If your content marketing strategy includes white papers, blog posts, videos, etc. you might want to rethink it. Video isn’t a content type like the others. When a customer clicks on a link to a white paper or a blog post, they have a pretty good idea of what to expect. But video, not so much.  Sure there are different types of videos: webinars, thought leadership, explainers, tutorials, and so forth. But if you manage the video budget along these lines, you’re leaving money on the table. To realize the full value of video, think video content management.

Who benefits from video, anyway?

Why should a B2B company make videos at all? Not because people like to watch a lot of video. Not to create buzz or convert someone. You benefit from a video only if customers benefit by learning something that helps them make or confirm a buying decision.

A good starting point for video content management, then, is to ask, “What content should we be creating to help the customer?” This will open up new ways of thinking about video and its uses:

  • Could we make this white paper easier to understand if we turned a complicated diagram into a guided tour?
  • Could we help ensure continuity of operations (a customer benefit, for sure!) with “knowledge transfer videos” in which old hands share hard-won know-how.
  • Could we personalize videos?
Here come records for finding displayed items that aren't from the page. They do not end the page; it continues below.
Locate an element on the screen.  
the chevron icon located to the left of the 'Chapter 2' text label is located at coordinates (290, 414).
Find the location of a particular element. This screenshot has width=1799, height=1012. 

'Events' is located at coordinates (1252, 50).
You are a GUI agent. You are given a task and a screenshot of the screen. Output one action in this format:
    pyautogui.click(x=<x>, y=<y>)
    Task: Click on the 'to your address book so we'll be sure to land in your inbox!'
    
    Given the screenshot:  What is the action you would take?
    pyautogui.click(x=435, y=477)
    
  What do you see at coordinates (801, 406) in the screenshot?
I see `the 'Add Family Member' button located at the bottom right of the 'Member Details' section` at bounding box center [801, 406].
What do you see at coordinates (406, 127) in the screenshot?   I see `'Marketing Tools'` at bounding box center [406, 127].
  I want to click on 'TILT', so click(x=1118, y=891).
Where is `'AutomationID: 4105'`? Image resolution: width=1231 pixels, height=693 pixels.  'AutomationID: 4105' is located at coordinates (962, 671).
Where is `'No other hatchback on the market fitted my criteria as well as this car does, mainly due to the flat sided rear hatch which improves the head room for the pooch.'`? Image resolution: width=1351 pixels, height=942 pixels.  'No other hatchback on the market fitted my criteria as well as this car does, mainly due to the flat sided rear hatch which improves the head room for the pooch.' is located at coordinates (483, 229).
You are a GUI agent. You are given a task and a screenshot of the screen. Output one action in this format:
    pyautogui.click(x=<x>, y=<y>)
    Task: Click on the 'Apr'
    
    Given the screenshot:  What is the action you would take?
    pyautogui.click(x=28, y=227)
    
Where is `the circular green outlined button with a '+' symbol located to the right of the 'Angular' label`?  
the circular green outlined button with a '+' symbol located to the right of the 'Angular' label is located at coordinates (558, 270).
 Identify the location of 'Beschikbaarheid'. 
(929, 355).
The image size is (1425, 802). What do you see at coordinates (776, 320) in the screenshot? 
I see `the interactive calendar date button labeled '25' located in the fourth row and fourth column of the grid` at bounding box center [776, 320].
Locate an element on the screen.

Or help sales personalize messages to customers by explaining why a particular video is relevant to a particular customer’s business.
  • Could we work with sales to make sure we have a quick and authoritative response to each frequently asked question. Not every response needs to be video; but, as a visual medium, video is frequently the quickest and easiest medium for customers.

Video content management for distribution, production, data, and search

Clearly, every video you produce is content that needs to be managed along with all the text, presentations, and other stuff you produce. But digital video has heftier technical production and distribution requirements than other media. Video platforms, like those on this top 15 list, are useful for distribution and for collecting viewing data to feed into CMS and other sales/marketing systems. If customer education or capturing tribal knowledge is a high priority, take a look at Panopto. Developed at Carnegie Mellon and widely used in education, it offers lots of tools for turning expert knowledge into consumable video.

A video content management platform might also include tools, such as transcription, for making video content easier to find and share. The obvious customer benefit is the ability to find the answer to a question buried deep inside a webinar or demo. But sales teams will also be able to find more relevant video material to share proactively.